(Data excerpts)
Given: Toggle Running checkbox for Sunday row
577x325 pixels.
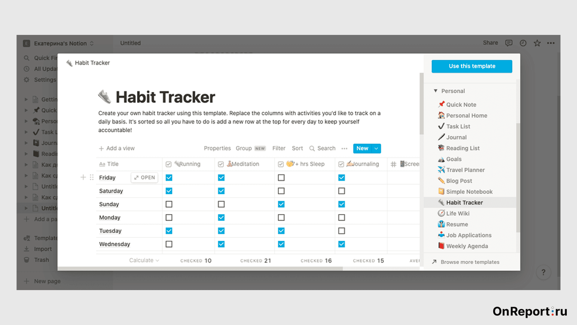Looking at the screenshot, I should tap(168, 203).
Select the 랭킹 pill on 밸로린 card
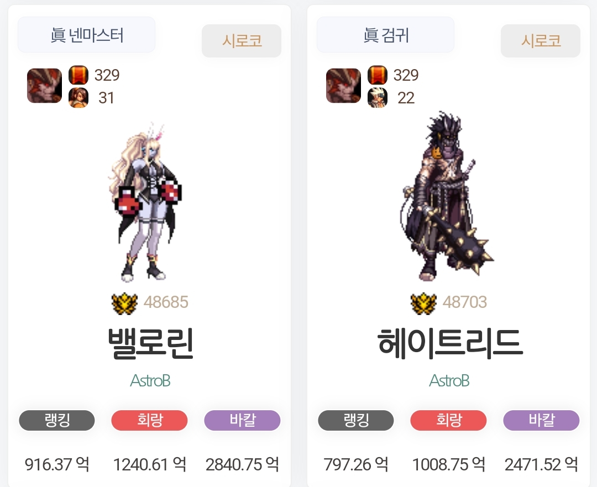597x487 pixels. tap(57, 420)
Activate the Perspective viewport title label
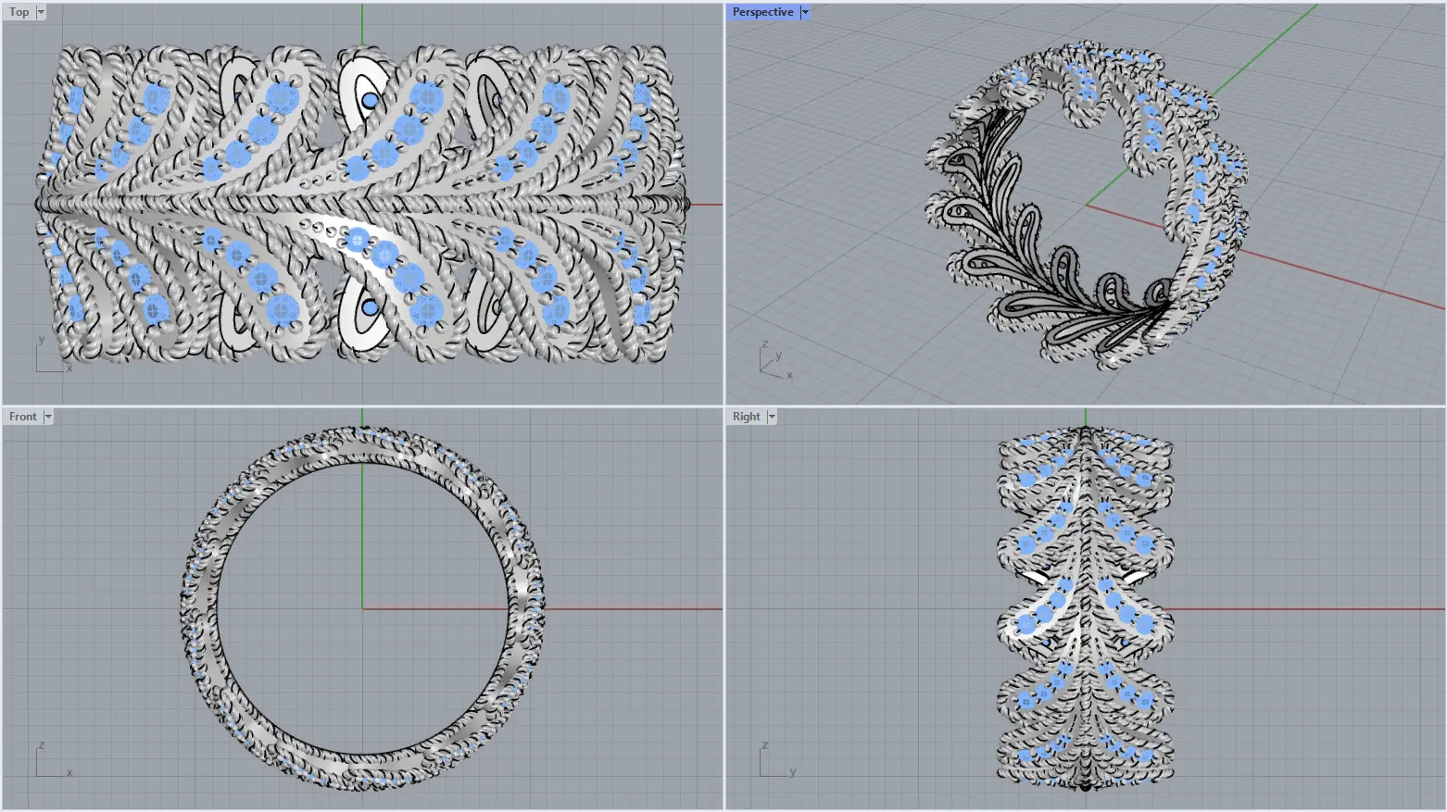 (762, 12)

Action item: Could you transcribe every entry above exactly, leaving out the images?

Solution:
Given: Toggle Running checkbox for Sunday row
577x325 pixels.
Looking at the screenshot, I should tap(168, 203).
Select the 랭킹 pill on 밸로린 card
597x487 pixels. tap(57, 420)
Activate the Perspective viewport title label
 (762, 12)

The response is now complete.